I am appalled that this policy, which claims to guide students “thoughtfully,” blatantly tells us that consensual sex is something to be avoided. This puts both students and teachers in an uncomfortable position. Students are told that consensual sexual acts they may wish to partake in are simply “not permitted,” and the faculty must enforce these rules without discussion or reasoning.
The biggest issue with the sexual intimacy policy at Deerfield is the extreme ambiguity of parietals rules. As determining the specific details of parietals rules is left up to the discretion of the faculty member on duty, each faculty member draws from his or her own subjective idea of what kind of intimacy is “appropriate” or not. This creates a major gray area for students, especially those whose families’ or personal beliefs might vastly differ from those of the faculty members.
Teachers who believe students should not engage in any kind of intimate activity “check” on parietals numerous times, while others choose not to check on students at all. Consequently, students spend a lot of time planning which dorm to get parietals in.
The current, terribly ambiguous sexual intimacy policy only encourages dishonesty in students, who resort to sneaking around the faculty to spend intimate time with their significant other.
If students get parietals privileges revoked, they then resort to meeting with their significant other in public spaces such as classrooms. This presents two issues. First of all, teachers and security guards are forced to waste their time trying to “catch” students at hooking up. Second, as a result, popular public spaces such as classrooms are sometimes locked, preventing students from using them to study.
Last year, a rule was implemented in the Arms building that students working in the classrooms must keep the doors wide open. There have been numerous instances of boys and girls simply doing homework together in the building, and then being asked to leave classrooms by teachers or custodians because, though they were simply working together, the situation was deemed “inappropriate.” At night, classroom buildings transform from spaces of learning to spaces of distrust on both the sides of the students and the faculty.
In health class sophomore year, students are taught healthy and safe choices to make when they are ready to include consensual sex in their relationships. Condoms are provided in the peer counseling office and health center. It is extremely confusing for students to be told they have the safe resources to have sex if they choose to do so, then that they cannot even rely on their dorm rooms to be comfortable spaces for such consensual activity, which can be both healthy and natural in a relationship.

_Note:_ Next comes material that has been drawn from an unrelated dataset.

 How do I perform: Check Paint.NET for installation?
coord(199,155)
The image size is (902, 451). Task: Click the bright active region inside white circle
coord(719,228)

Furthermore, Deerfield students are of a variety of ages, from 13 to 19. High school is a time in which all students change and grow in many ways over the course of four years. It does not make sense for the parietals rules that apply to younger freshmen be the same for seniors. By graduation, most seniors are legal adults, who boast much greater emotional maturity than they did when they were freshmen. Both legally and perhaps even morally, it simply makes no sense for students 16 and older to be forced to adhere to Deerfield’s sexual intimacy policy, provided their partners are also of a consensual age.
On the other side, students who are not old enough to consent do not fully understand the implications of choosing to have sex with someone over the age of 16,. It is time for there to be a distinction. There’s a reason why we have a legal age of consent.
It is impossible for the sexual intimacy policy, as it stands now, to create a safe sexual environment for Deerfield students. I encourage the school to create a new policy. reasoning provided, that clearly states what is and isn’t allowed, so that students have more clarity.
In addition, I encourage the school to consider the vast age range of its students, and the implications of allowing teachers to exercise their own beliefs when it comes to parietals, and modify the policy accordingly. There are many distinctions between younger and older students in the rulebook. The sexual intimacy policy should be consistent with other age-related policies.
Deciding the details of parietals regulations should no longer be up to the discretion of faculty members. Students and faculty both deserve a clear set of guidelines to which both groups are held accountable. Ultimately, Deerfield’s sexual intimacy policy and parietals rules need to be reformed to create a more comfortable, emotionally safe environment for all students.
There always have been and always will be students who are sexually active on campus. The only logical option is for the school to provide a safe and comfortable environment for all, rather than turn a blind eye to what will inevitably continue to take place. Until then, relationships at Deerfield will continue to involve deceit and discomfort.